— OBJECTIVE 1 —
In the Reno cigar thread, what kind of business is Fumare?
— OBJECTIVE 2 —
Decide whether each statement agrees with the Reno cigar thread. Give yes or no for each, with the deciding words quoted from the thread.
(a) Fumare holds a large, well-known herf in mid-January every year.
(b) The lunch event is meant to happen once a month.
(c) D. Generate answered t'kay's suggestion by sending a PM for details.
— OBJECTIVE 3 —
From the Reno cigar thread, reproduce everything from "hey, do a search" down to "make it happen.".

— SELECTED EXTRACT —

[START]

Thanks for the link Greg. I'll have to follow that up. Looks like a lot of Reno guys there.

And Fumare is a newer smoke shop here in town. Great place and one I would encourage everyone to check out when they're in this neck of the woods.


----------



## IHT (Dec 27, 2003)

D. Generate said:


> And Fumare is a newer smoke shop here in town. Great place and one I would encourage everyone to check out when they're in this neck of the woods.


hey, do a search over there for "reno" in the herf section. there's about 4 or 5 herfs that've happened at "Fumare" this year already. and from what i looks like, they have a rather LARGE and well known herf in mid-Jan of every year.


----------



## icehog3 (Feb 20, 2005)

Dale, I guarantee that when I get out West, you and I are gonna have some smokes!! We will make it happen.


----------



## t'kay (Jan 30, 2005)

you should go to the Basque-o Fiasco with me!


----------



## D. Generate (Jul 1, 2004)

t'kay said:


> you should go to the Basque-o Fiasco with me!


PM sent for details on that.


----------



## dayplanner (Dec 11, 1997)

If you build it....

I will come


----------



## IHT (Dec 27, 2003)

more "reno" type stuff.

http://forums.cigarweekly.com/viewtopic.php?t=105282

although this one was done yesterday, they intend to do it every WEEK at lunch.


----------



## IHT (Dec 27, 2003)

28th is another one for you RENO guys


----------

[END]

— Dataset excerpt —

[START]

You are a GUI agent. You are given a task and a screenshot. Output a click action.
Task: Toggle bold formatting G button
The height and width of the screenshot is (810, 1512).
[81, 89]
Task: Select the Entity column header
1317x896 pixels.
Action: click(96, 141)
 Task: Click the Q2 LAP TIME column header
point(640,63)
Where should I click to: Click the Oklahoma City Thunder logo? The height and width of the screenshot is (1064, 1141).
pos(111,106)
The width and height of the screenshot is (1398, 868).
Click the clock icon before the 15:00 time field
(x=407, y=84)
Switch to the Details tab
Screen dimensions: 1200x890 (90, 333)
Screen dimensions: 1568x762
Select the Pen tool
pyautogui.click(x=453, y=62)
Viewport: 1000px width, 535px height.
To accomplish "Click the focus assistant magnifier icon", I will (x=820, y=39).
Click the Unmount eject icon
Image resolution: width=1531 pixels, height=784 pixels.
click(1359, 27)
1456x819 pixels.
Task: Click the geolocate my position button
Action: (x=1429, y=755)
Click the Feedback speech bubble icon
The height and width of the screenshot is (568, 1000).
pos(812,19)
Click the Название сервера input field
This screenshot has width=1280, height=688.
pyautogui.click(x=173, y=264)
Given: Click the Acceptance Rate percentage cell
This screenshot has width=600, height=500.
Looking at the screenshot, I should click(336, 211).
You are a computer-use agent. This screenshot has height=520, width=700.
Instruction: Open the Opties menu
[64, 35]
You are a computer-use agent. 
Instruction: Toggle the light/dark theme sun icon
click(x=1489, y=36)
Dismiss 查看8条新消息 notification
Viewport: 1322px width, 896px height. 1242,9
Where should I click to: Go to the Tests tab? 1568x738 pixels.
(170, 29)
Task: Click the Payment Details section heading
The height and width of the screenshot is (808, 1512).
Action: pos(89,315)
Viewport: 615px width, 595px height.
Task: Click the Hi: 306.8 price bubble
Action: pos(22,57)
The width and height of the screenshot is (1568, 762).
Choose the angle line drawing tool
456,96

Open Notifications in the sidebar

[END]

— FULL RESPONSE 1 —
A newer smoke shop in town.

— FULL RESPONSE 2 —
(a) Yes: "they have a rather LARGE and well known herf in mid-Jan of every year."
(b) No: "they intend to do it every WEEK at lunch."
(c) Yes: "PM sent for details on that."

— FULL RESPONSE 3 —
hey, do a search over there for "reno" in the herf section. there's about 4 or 5 herfs that've happened at "Fumare" this year already. and from what i looks like, they have a rather LARGE and well known herf in mid-Jan of every year.


----------



## icehog3 (Feb 20, 2005)

Dale, I guarantee that when I get out West, you and I are gonna have some smokes!! We will make it happen.